----- RECORDS FOR THE TASK -----

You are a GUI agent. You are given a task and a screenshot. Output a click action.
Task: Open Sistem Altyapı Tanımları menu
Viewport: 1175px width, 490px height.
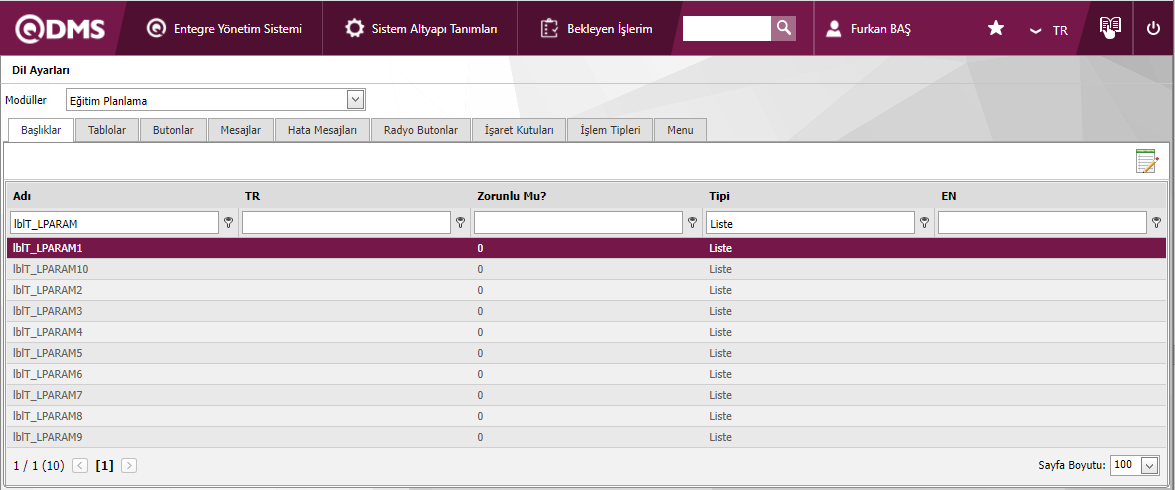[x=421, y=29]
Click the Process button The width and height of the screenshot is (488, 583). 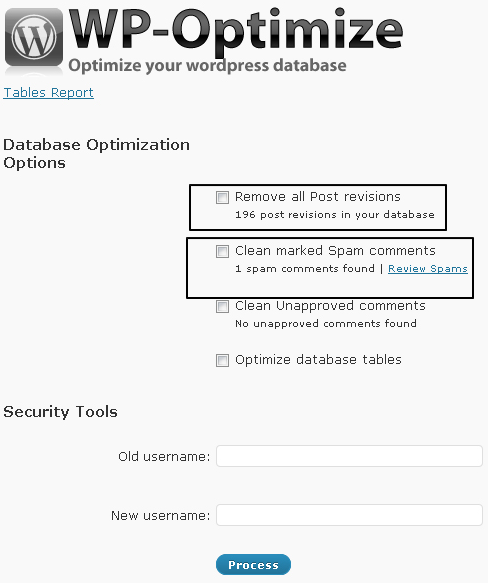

-----

**TASK PROMPT:** Copy the preceding data in full and word for word, dropping its pictures.

**FINAL ANSWER:**
You are a GUI agent. You are given a task and a screenshot. Output a click action.
Task: Open Sistem Altyapı Tanımları menu
Viewport: 1175px width, 490px height.
[x=421, y=29]
Click the Process button The width and height of the screenshot is (488, 583). 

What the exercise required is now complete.